第26話 百聞はボサノバにしかず 2
昼休憩が終わり文哉は作業場へと戻った。
昼礼など無く朝礼時に極められた作業員それぞれの持ち場、レーンと呼ばれる場所へと着く。
ベルトコンベアに流れてくる荷物をカテゴリーごとに分けて台車に乗せて、荷物ごとに貼り付けてあるバーコードシールをハンディバーコードリーダーで読み取って台車と紐付けていく。
文哉の配属している部署──一階のこの階層は食料品類を扱っているため分けるカテゴリーは飲料や菓子類、インスタント食品などになる。
菓子類の入った荷物、段ボール箱は軽いものだったが飲料ケースは15kg程度の重さで少し傾斜のついたベルトコンベアを勢いつけて流れてくる。
それが十箱ほど続くとベルトコンベアに安全用にと取りつけられた減速用ブレーキは機能せず、物凄い速さで荷物は流れてくるのだが文哉はすっかり馴れたもので簡単に受け止めていた。

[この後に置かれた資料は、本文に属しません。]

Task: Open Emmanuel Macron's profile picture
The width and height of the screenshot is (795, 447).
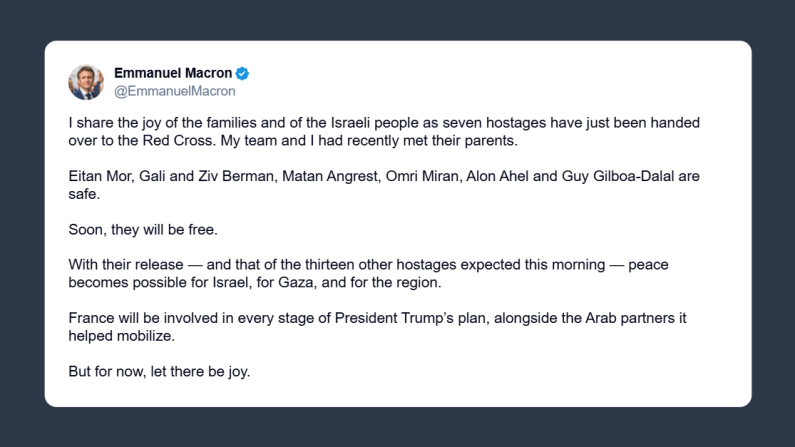Action: 86,82
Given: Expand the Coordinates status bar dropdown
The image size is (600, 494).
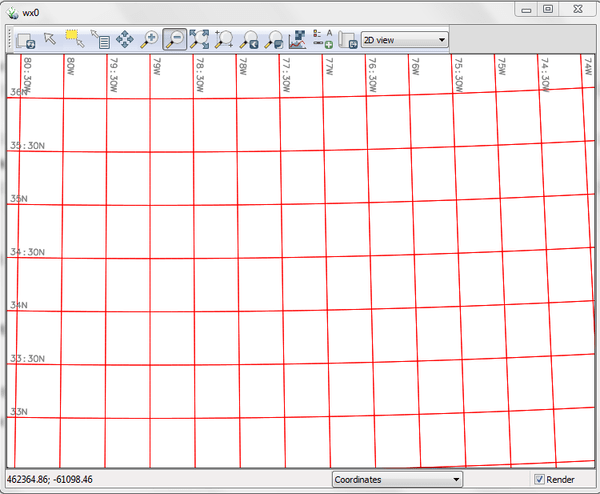Looking at the screenshot, I should tap(397, 480).
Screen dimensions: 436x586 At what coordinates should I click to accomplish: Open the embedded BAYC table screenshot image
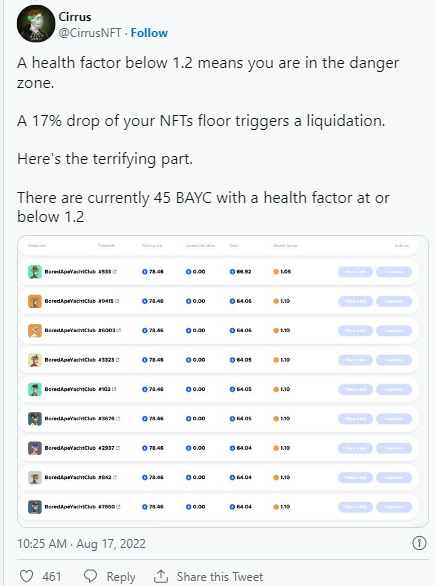click(223, 381)
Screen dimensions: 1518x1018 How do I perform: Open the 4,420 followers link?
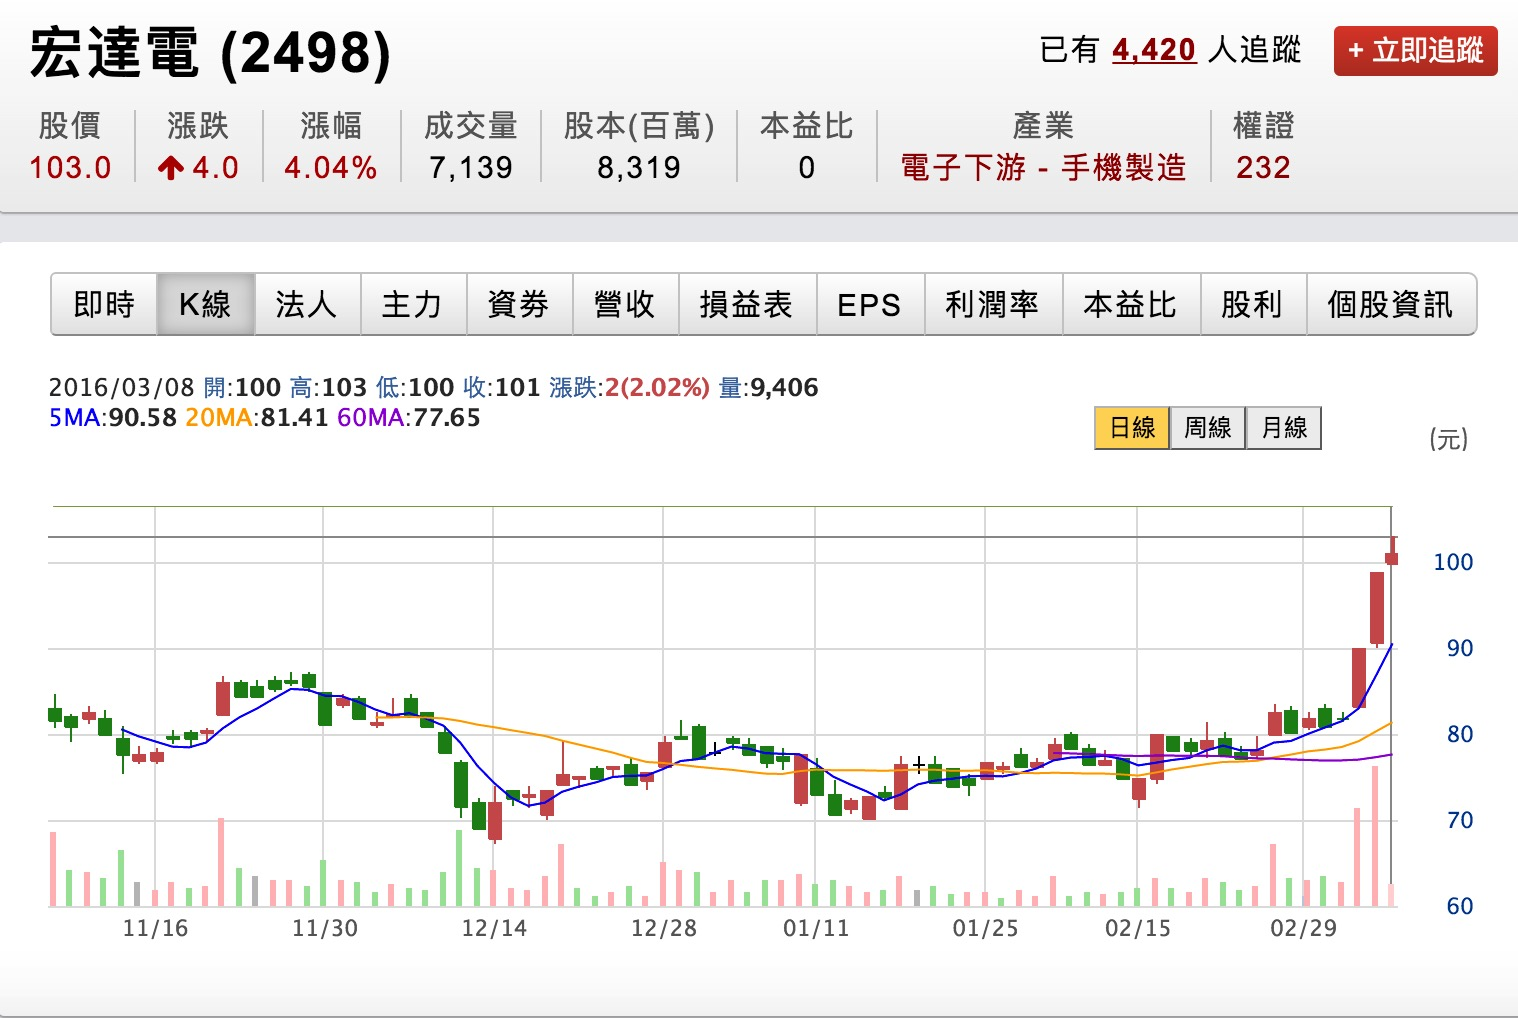tap(1153, 50)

派遣会社のパワーワークステーションから仕事紹介されたメールには確か軽作業と書かれていたが、文哉の隣でまだ働いて一ヶ月と経たない三十そこそこの新人が荷物の勢いを止めれずわーわーと騒いでいた。
階層内にはベルトコンベアの音が煩く響き渡っていたので、その騒ぎも隣のレーンぐらいまでしか届かず、しっかり聞こえた文哉はあとで処理するかと一旦無視することにした。

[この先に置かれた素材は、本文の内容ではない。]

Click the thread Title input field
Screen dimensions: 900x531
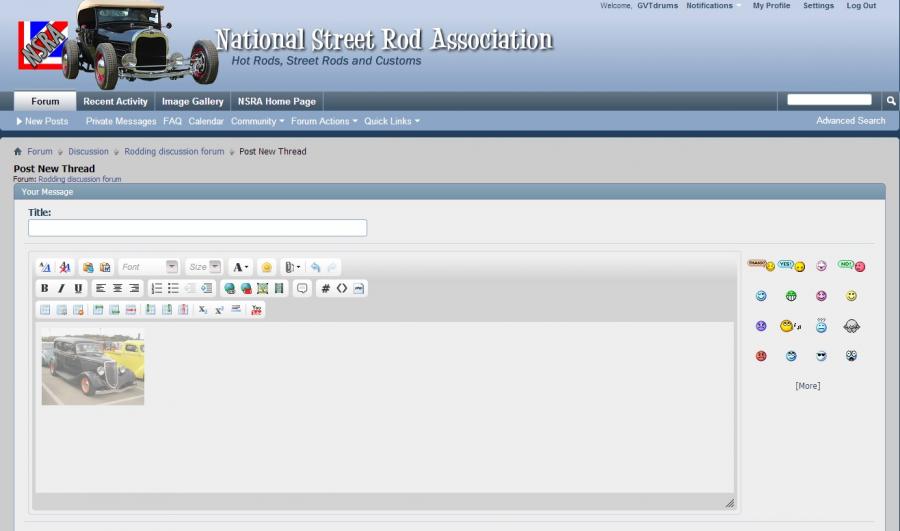(x=197, y=228)
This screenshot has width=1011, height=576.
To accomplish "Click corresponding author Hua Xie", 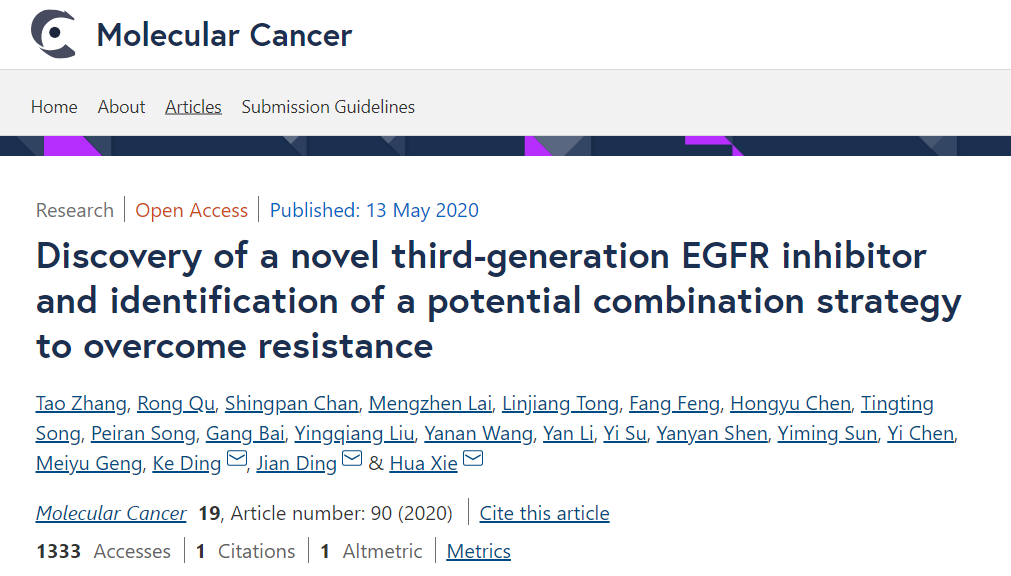I will pyautogui.click(x=423, y=463).
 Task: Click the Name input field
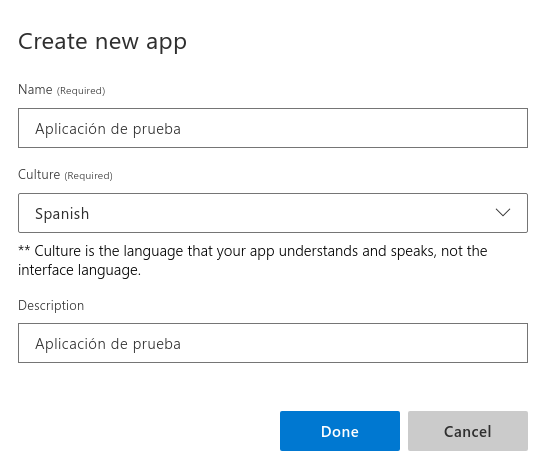coord(273,128)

逆隣で働く伊知郎も自分の担当レーンの荷物の処理で精一杯の様子だった。
全国展開してる大型スーパーの周辺地域各店舗への商品搬入。
担当を分けられたレーンはそれぞれ各店舗行きに分けられていて、文哉が担当するのはその中でも大型店舗となっていた。
大型店舗はもちろん流れてくる物量も多く、セール準備時などは一日に流れる物量が膨大で三人がかりで荷物の仕分け処理を行う必要があるほどだったが、文哉は基本的に一人でその物量を処理できていた。
文哉より若い連中はその様を見て、平田チャレンジと名付けて大量の物量を一人で処理する挑戦をゲーム感覚で行っては撃沈していった。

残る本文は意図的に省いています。